* _Text shown_:
=-=-=-=-=

Oxbow seemed to be quite a journey from Portland, but well worth the trek!!
I think "isolated" might be the better word to describe Hill Farmstead given the reasonable proximity to major metro areas? As they say, "ya can't get there from here", but it's just a truly rural location that's a bit tricky to get to. There is the "mecca" factor - this is a place people will/do drive to from anywhere, which seems to take them out of this discussion, IMHO. They aren't reliant upon the resident Greensboro Bend, VT population of 230-ish people, which is what I think you might be getting at based on our chat in the other thread.
Good idea for a thread. Be interesting to see where it heads.
I'm going to put my lot in with Kennebec River Brewery in The Forks, Maine. The population of The Forks is 37 according to the 2010 census.
This thread needs an algorithm for remoteness that works in the same idiosyncratic vein as does the the esoteric rating system for beer. Let me make couple proposals:
(1) Solve for Isolation. Sliding scale based on distance to nearby metropolitan centers. Value given based on both distance and size.
(2) Isolate for Remoteness. Population clusters within the radius of distance to given metropolitan centers.
(2a) Divide by area to get population density.
(2b) Control for variable by equalizing with number of breweries that exist in its population cluster.
(2c) Eliminate bias by controlling for difference in quality.
(3) Introduce second matrix variable of distance to fast food.
(3a) There will be a sliding scale as well with McDonald's correlating to a smaller metro area.
(3b) Repeat steps 2 thru 2c.
(3c) Account for regionality of fast food chains.
(4) Introduce other matrices for isolation and remoteness like wealth and banking institutions. Theme parks and number of cool roller coasters. Water parks and tall water slides.

=-=-=-=-=

* _Using the information_:
#1 Transcribe the brewery thread from "(2) Isolate for" up to and including "difference in quality.".
#2 Go on with the thread about remote breweries from the point where it stops.

* _Raw data_:
=-=-=-=-=

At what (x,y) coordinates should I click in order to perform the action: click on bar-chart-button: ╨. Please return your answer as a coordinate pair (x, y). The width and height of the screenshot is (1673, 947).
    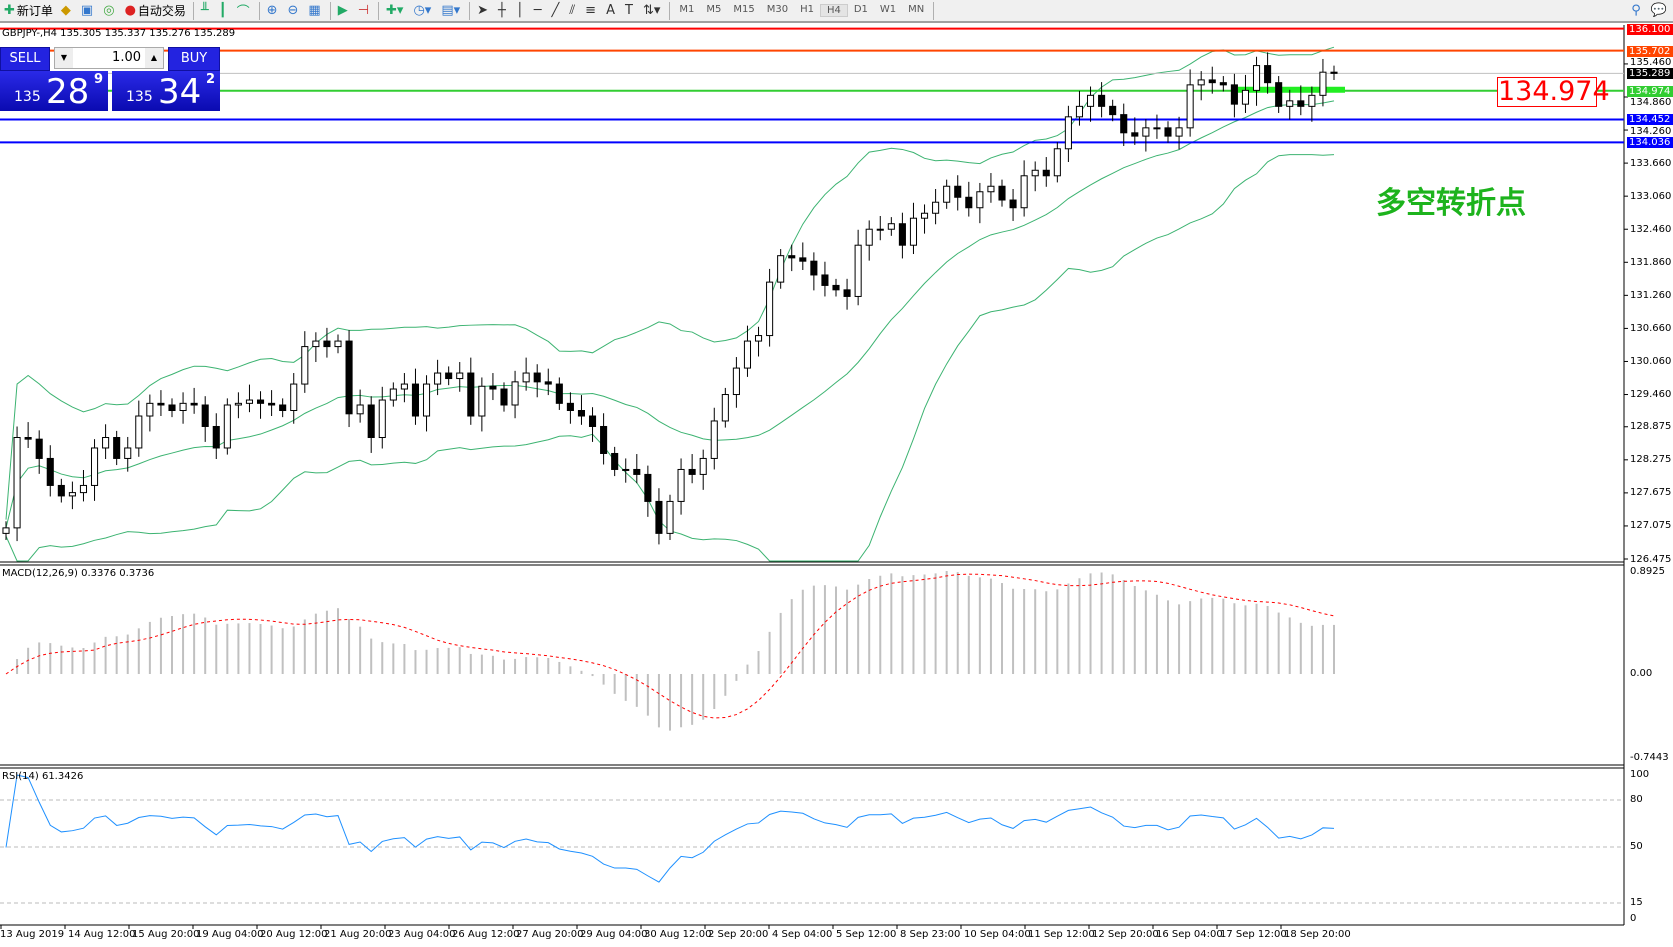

=-=-=-=-=

* _List of answers_:
#1
(2) Isolate for Remoteness. Population clusters within the radius of distance to given metropolitan centers.
(2a) Divide by area to get population density.
(2b) Control for variable by equalizing with number of breweries that exist in its population cluster.
(2c) Eliminate bias by controlling for difference in quality.

#2
Maybe someone who took economic statistics class at Berkeley can help.
For further research, I think we can explore questions of the interplay between communal loyalty and the encroachment of new brewing ventures. Will local commitment provide enough support for the original brewery even if the competition is better?
In the end I want to advocate for some local brewers that I view as adequately geographically isolated, anecdotally speaking. Here are a few breweries that have both beer worth drinking and beer worth venturing for. Old Klaverack Brewery and Honey Hollow Brewing Co. in the rural midpoint halfway between Albany and NYC. Both make fine beer, and at both you literally feel like family because you're drinking in a shed sized brewery in their backyard. Not quite a backyard experience, more like Wrong Turn, but West Kill Brewing is down a dead end road in the Catskills I can imagine TH being like this before the hype monster transformed East Hill Rd into the BQE.
We need to realize that remoteness is a state that's been relatively lost to us on planet Earth, especially in America, but even in places long thought to be vast expanses of wilderness like the Amazon, the Sahara, Siberia, etc.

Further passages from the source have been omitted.